Japan's monetary base rises

05 Sep, 2007

Japan's monetary base in August showed the first increase from a year earlier in 18 months, but not because the Bank of Japan injected funds into the money market to ensure liquidity amid a credit crunch sparked by the US subprime mortgage woes, central bank officials said.
Monetary base, the amount of cash in circulation and banks' current account deposits at the central bank, showed a 0.7 percent rise largely because year-on-year drops in current account deposits slowed after consistently sharp drops since March 2006, when the BOJ ended its super-loose monetary policy. The BOJ had been flooding the banking system with excess cash in efforts to stop deflation for the preceding five years.
The outstanding amount of banks' deposits at the central bank had fallen sharply from April to August last year after the change in policy. The declines stabilised in August last year, a month after the BOJ raised interest rates for the first time in six years.

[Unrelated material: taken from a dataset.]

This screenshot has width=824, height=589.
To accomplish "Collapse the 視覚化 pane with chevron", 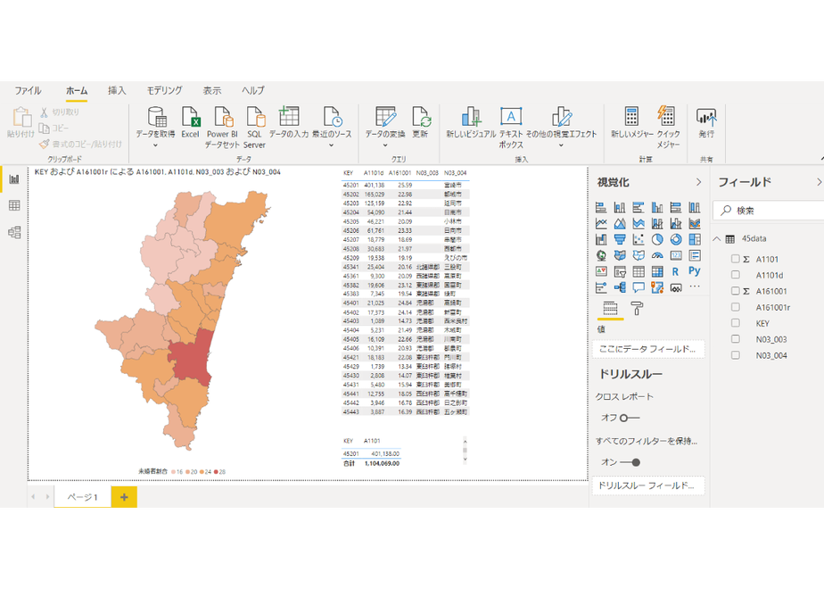I will click(x=698, y=182).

The BOJ's officials said the central bank's injection of funds last month to keep its policy rate near target had no impact on the average level of outstanding deposits during the month. "Our (money market) operations last month were as usual. They were implemented to keep the overnight call rate close to our target," a BOJ official said.
The amount of banks' deposits at the BOJ averaged at 8.68 trillion yen ($75 billion) in August, compared with 8.69 trillion yen in July. Bank notes and coins in circulation, meanwhile, have been increasing steadily. The central bank opted to leave monetary policy unchanged in August, keeping its key overnight call rate target at a decade-high 0.5 percent for the sixth straight month amid market jitters about the US subprime mortgage market.